Miguel Páez, que ya era Valladolid y cuando pensaba en Ava Gardner presentía un mundo más complicado y difícil que el suyo propio, colocó dos duros en el centro de la mesa. Había empezado por llevarle cinco a Benito, el contramaestre del Cantabria, con una escalera máxima.
El maquinista observaba a los contrincantes con el rabillo del ojo. Sus dedos afilados separaban una carta de otra mezquinamente. Ponía avaricia en el manoseo de los naipes; una avaricia puntillosa y sórdida.
—Los veo —dijo—. Y pongo tres más.
Valladolid vaciló. Sentía una advertencia en las entrañas; una rara advertencia que era como un vacío. Tal vez fuera el vacío del primer viaje. Este era para Valladolid como una recopilación de apostura, megáfono y autoridad. Y mar, el endiablado mar infinito absorbiendo la total intensidad de sus pupilas. Ahora, el primer viaje era una angosta cabina y tres hombres viciosos y el presentimiento de Ava Gardner, Elizabeth Taylor y Sonja Henie. Y sus efigies y las efigies de sus muslos. El Cantabria cabeceaba. El capitán dijo: «Hay mar de fondo». Y Valladolid no se explicaba por qué la mar de fondo se acusaba en la superficie. Entró con dos jotas y dos ases y en el descarte llegó una «Q». Vaciló, de nuevo.
—Van —dijo, al fin.
—Tres ochos.
—Valen.
—¿Qué tienes, Valladolid? —preguntó Benito, el contramaestre.
—Figuras, sólo.
Por encima del hombro del contramaestre veía la belleza obsesionante de Elizabeth Taylor. «Esa mujer debió besar mucho en la vida», pensó Valladolid. También él besó una vez a Marita en el cinema Roxy, viendo El bailarín pirata, en technicolor. Lo hizo torpemente, prematuramente, y lastimó la nariz a la muchacha, que se resistía; y ella le regañó. Le dejó un regusto desolado el primer beso. Era probable que el capitán del Cantabria hubiera besado más de una vez. Sus labios eran finos y elásticos y después de beber un vaso se estiraban con satisfacción. Valladolid llevaba la cuenta de los vasos que bebía el capitán. También le sorprendía su modo de manejar las cartas con una sola mano, mientras que la otra sostenía el vaso. Para el capitán del Cantabria pensar en Ava Gardner era exactamente acentuar la distancia que le separaba de Ava Gardner. Con suma facilidad abría las cartas en abanico, una en cada dedo, tal cual si los dedos fuesen las varillas del abanico:
—Voy —dijo.
—Paso —dijo el maquinista observándole torvamente.

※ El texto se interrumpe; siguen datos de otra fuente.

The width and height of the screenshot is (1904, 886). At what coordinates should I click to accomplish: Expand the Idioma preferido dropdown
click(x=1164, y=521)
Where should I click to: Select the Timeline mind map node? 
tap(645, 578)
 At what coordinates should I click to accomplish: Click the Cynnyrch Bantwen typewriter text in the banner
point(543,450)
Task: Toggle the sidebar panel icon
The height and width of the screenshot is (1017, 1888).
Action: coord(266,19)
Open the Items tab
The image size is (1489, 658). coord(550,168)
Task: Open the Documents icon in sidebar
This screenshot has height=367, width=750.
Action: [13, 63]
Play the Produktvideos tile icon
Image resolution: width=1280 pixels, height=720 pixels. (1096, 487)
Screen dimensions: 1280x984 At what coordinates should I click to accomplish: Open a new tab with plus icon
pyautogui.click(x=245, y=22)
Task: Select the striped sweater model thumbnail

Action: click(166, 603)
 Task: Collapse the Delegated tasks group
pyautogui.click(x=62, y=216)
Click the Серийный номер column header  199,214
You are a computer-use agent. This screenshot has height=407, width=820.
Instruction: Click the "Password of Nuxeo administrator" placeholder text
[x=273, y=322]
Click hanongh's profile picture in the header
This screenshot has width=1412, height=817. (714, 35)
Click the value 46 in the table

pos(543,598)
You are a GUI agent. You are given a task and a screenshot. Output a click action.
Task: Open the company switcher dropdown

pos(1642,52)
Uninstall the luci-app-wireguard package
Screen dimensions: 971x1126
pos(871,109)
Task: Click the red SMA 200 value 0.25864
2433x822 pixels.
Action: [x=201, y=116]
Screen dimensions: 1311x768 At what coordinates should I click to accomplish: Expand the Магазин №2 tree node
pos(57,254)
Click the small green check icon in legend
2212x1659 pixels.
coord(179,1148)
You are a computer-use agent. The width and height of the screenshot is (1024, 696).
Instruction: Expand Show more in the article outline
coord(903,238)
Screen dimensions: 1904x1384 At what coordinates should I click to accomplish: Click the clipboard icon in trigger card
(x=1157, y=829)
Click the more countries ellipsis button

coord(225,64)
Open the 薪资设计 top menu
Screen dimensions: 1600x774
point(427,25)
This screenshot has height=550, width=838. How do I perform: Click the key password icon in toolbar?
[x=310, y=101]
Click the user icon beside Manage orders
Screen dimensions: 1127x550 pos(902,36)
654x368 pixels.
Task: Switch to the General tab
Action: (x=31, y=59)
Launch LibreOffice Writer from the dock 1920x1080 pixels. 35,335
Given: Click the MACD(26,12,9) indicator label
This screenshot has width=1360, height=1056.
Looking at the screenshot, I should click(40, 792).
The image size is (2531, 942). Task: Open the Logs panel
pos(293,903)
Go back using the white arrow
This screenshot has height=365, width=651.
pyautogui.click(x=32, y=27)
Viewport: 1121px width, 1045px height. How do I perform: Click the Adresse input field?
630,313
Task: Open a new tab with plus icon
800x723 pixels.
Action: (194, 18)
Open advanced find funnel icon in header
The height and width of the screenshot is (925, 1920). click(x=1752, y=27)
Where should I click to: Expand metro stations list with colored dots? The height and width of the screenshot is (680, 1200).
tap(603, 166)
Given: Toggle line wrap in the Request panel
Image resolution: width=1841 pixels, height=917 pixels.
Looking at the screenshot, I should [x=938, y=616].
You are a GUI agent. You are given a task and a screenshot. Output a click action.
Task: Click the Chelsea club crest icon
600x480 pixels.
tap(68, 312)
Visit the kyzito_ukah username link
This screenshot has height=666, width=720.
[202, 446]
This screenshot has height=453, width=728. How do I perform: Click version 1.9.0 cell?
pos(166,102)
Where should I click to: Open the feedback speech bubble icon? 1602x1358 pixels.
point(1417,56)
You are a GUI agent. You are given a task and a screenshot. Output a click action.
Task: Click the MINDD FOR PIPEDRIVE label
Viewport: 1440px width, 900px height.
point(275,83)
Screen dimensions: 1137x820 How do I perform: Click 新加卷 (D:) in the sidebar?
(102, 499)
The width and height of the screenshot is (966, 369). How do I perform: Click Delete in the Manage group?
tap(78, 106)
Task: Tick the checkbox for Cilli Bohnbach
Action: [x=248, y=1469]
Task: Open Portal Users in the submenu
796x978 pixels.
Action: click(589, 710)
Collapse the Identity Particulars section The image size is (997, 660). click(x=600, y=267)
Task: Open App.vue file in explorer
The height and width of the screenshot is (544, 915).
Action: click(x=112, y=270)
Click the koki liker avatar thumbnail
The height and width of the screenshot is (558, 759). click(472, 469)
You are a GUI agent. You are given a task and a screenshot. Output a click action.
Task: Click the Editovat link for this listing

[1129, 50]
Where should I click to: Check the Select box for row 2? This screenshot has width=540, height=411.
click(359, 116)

—Voy —dijo Valladolid, y no tenía más que una pareja de nueves.
La suerte le volvía la espalda y pidió otro resto de diez duros. Bien pensado, no había prisas. Él dedicaba su atención preferentemente a estudiar a sus compañeros. Observó que si Benito sacaba el pañuelo del bolsillo y se secaba las manos, tenía de escalera para arriba. Al maquinista solía alargársele la cara cuando ligaba. Descubría los naipes con una lentitud agobiante. Por contra, el contramaestre del Cantabria jugaba alegremente, aun sin arriesgarse demasiado. Para Benito, el contramaestre, pensar en Ava Gardner era como tener a Ava Gardner, particularmente desde que la viera descender del 7532 de la U.S. Air Force.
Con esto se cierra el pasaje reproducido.